Select SuffixArray size at runtime.

The suffix array is used to search for strings from the new file in the old file. The size of each element of the suffix array must be big enough to hold the length of the old file. In most of the cases we use, if not all of them, the old file is smaller than 2 GiB, which allows to use 32-bit integers for the suffix array. The previous code decided whether to use 64-bit or 32-bit integers based on the large-file surpport, even in 32-bit computers architectures which would not work in those cases; and would also use twice as much memory when constructing the suffix array of inputs smaller than 2 GiB. This patch selects the suffix array size based on the input size, effectively using half the memory in the most common case. This also improves the runtime performance due to lower cache pressure. As a side effect, this patch hides the suffix array implementation details from the public interface. This removes the limitation where the caller of libbsdiff and libbsdiff needed to be compiled with the same large-file support flags; and also hides the dependency on libdivsufsort from the public interface. While doing so, instead of re-implementing the suffix array search algorithm (which had a history of bugs and corner cases) we re-use the one from libdivsufsort, adapted to the bsdiff algorithm use-case. The result is about 40% faster when diffing 10MiB files, and the patch size is within 0.1%, due to differences in the position selected whenever more than one match is available. Bug: 34220646 Test: Added unittests for the suffix array. Change-Id: Ib9dc85a83bbf10157a3937c5687e5663ab0d20d5
author: Alex Deymo <deymo@google.com> 2017-09-13 22:17:57 +0200
committer: Alex Deymo <deymo@google.com> 2017-10-20 16:37:51 +0200
commit: 48ad5ab76ef0ce76a942d7077a2a8494212f0861 (patch)
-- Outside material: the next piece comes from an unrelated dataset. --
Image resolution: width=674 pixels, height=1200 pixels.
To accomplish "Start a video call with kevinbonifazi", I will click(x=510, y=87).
tree: 05181a15e9fc91f3a504767bfd17529a10b4e401 /suffix_array_index_unittest.cc
parent: 52b6bae35a96841119be5691658b2496835e814f (diff)
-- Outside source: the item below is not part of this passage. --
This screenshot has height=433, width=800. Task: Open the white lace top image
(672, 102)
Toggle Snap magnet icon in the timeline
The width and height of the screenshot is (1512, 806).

download: bsdiff-48ad5ab76ef0ce76a942d7077a2a8494212f0861.tar.gz
1 files changed, 79 insertions, 0 deletions
diff --git a/suffix_array_index_unittest.cc b/suffix_array_index_unittest.cc
new file mode 100644
index 0000000..50563d4
--- /dev/null
+++ b/suffix_array_index_unittest.cc
@@ -0,0 +1,79 @@
+// Copyright 2017 The Chromium OS Authors. All rights reserved.
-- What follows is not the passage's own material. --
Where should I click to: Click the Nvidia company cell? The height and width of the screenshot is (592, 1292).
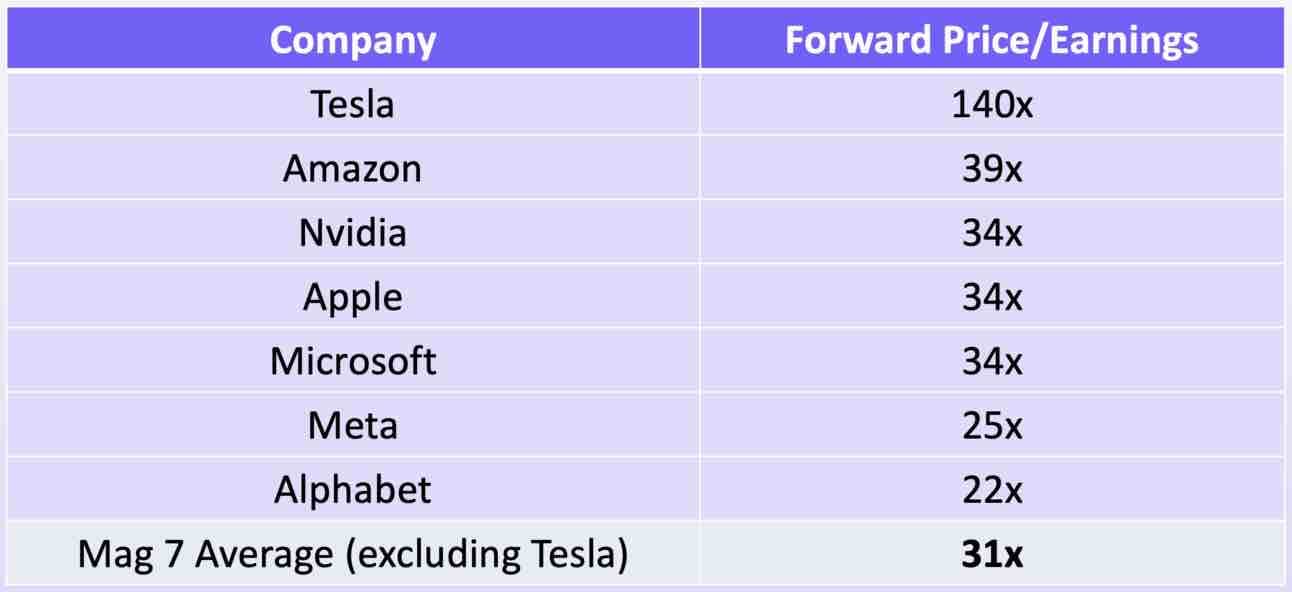[353, 232]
+// Use of this source code is governed by a BSD-style license that can be
+// found in the LICENSE file.
+
+#include "bsdiff/suffix_array_index.h"
+
+#include <stdlib.h>
+
+#include <algorithm>
+#include <string>
+#include <utility>
+#include <vector>
+
+#include <gmock/gmock.h>
+#include <gtest/gtest.h>
+
+namespace bsdiff {
+
+class SuffixArrayIndexTest : public ::testing::Test {
+ protected:
+  void InitSA(const std::string& text) {
+    text_.resize(text.size());
+    std::copy(text.begin(), text.end(), text_.data());
+    sai_ = CreateSuffixArrayIndex(text_.data(), text_.size());
+  }
+
+  void SearchPrefix(const std::string& pattern,
+                    size_t* out_length,
+                    uint64_t* out_pos) {
+    sai_->SearchPrefix(reinterpret_cast<const uint8_t*>(pattern.data()),
+                       pattern.size(), out_length, out_pos);
+    // Check that the returned values are indeed a valid prefix.
+    EXPECT_LE(*out_length, pattern.size());
+    ASSERT_LT(*out_pos, text_.size());
+    ASSERT_LE(*out_pos + *out_length, text_.size());
+    EXPECT_EQ(0, memcmp(text_.data() + *out_pos, pattern.data(), *out_length));
+  }
+
+  std::vector<uint8_t> text_;
+  std::unique_ptr<SuffixArrayIndexInterface> sai_;
+};
+
+// Test that the suffix array index can be initialized with an example text.
+TEST_F(SuffixArrayIndexTest, MississippiTest) {
+  InitSA("mississippi");
+}
+
+TEST_F(SuffixArrayIndexTest, EmptySuffixArrayTest) {
+  InitSA("");
+}
+
+// Test various corner cases while searching for prefixes.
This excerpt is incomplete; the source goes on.